Dunnet Bay

We continued our journey east following the meandering coast road around the shores of Loch Eribol before the terrain softened as we took the causeway over the Kyle of Tongue.  We drove on to Scrabster and then parked at the seaside town of Thurso to pick up fresh supplies from the high street.  We were hoping to find a good fish restaurant but the town seemed rather run down so we drove on a few miles to Dunnet Bay, a site on the beach with a pub ten minutes’ walk down the road, where we had a pint of beer and some beautiful fresh fish.

Dunnet Bay

Lotte Glob, The Sculpture Croft

The House Today

The House In 1999


A fellow traveller recommended that we stop at the croft of a sculptor, Lotte Glob, who in 1999 had purchased 14 acres of.land in a desolate spot over looking Loch Eribol.  She created a garden, planting over four thousand trees where trees were known not to thrive.  Today the garden was lush and green and anyone was welcome to stop and explore the area, have a picnic and discover the many sculptures set around the garden.

 Sango Bay

The campsite at Durness was in a stunning situation overlooking Sango Bay.  At last it had stopped raining and lots of people were enjoying the beach.  Most were swimming and surfing wearing wet suits although there were a couple of girls (from Czech Republic) who were swimming in bikinis (no photo provided!)

Sango Bay

Our Campsite Overlooking The Beaches

Ullapool to Durness

We returned from Stornoway on the ferry to Ullapool and then headed north along the coast road towards Durness. The road often narrowed to single track with passing bays but the traffic was light and, in spite of the occasional rain shower we enjoyed a beautiful drive. 

The Outer Hebrides

Stornoway is the Blue Dot

The Outer Hebrides was a chain of about two hundred islands lying in the Atlantic Ocean to the west of Scotland.  They stretched for 130 miles from the north at the Butt of Lewis to the south at Barra Head.  The ferry journey from Ullapool to Stornoway took just over two hours.

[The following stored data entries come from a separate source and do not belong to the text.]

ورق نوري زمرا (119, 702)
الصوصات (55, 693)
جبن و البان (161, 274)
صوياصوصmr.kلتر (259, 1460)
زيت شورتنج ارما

Our campsite was just outside Stornoway and the next morning we drove south to the Isle Of Harris – home of Harris Tweed – didn’t buy anything.  There were few trees and the terrain was grassy peat bogs surrounding hundreds of small lochs. We saw lots of sheep and even a few cattle and, had the sun been shining, the scenery would have been beautiful in a wild way.  Everywhere were thick carpets of wild flowers bright against the greens of the grasses, interrupted by huge granite boulders scattered over the landscape. The colours were rich and varied, even on that dull day.

We returned to Stornoway for lunch before driving north to the lighthouse at the Butt of Lewis, reportedly the windiest coast in the UK.  The day’s drive was little more than a hundred miles, we kept to the main roads and the route had very little traffic – although a large proportion of these vehicles were other motor homes.  

Butt of Lewis

Butt of Lewis


The Skye Bridge

We crossed back to the mainland using the Skye Bridge at Kyle of Lochalsh and headed north.  The drive was scenic as we drove through glens and moors, past lochs and pine forests.  In places the road was so narrow you couldn’t pass without using one of the numerous passing bays.   We saw what looked like a white flower growing prolifically by the road side.  We stopped to have a closer look and it was not a flower but resembled a cotton plant and turned out to be bog cotton, common in those parts.The journey took a long time and we were relieved to reach our destination of Ullapool, a harbour on Loch Broom, opening into the Minch, the channel dividing the mainland from the Outer Hebrides.  Our campsite at Ullapool overlooked the Loch and we watched the ferries making their way to and from Stornoway on the Isle of Lewis in the Outer Hebrides.

Sunset At Ullapool

Over The Sea To Skye


The ferry from Malaig to Skye took forty minutes.  After disembarking we drove north to Portree where the town elders were canny enough to provide a large car park on the edge of town.  We were able to park the camper and walk up to the town centre in the pouring rain and choose one of a variety of restaurants in the town and on the quay.  We had oysters and sea bass –  it was still raining when we came out.  

We then drove north to Uig where we found a campsite which rapidly filled up with motor homes, a few caravans and even some families in tents.  It made you proud to be British!    It was extremely wet and windy, the rain had hardly stopped for the last twenty four hours and the forecast for the next few days was poor – but in spite of the weather the holiday makers (mostly British but some Dutch and German), carried on regardless – pitching their tents, walking the dog, visiting the towns and the beaches.  Everyone was well wrapped up and no-one seemed to notice the weather – even the adolescents seemed rosy cheeked and communicative!

The next day we awoke to brilliant sunshine – but all too soon it clouded over again.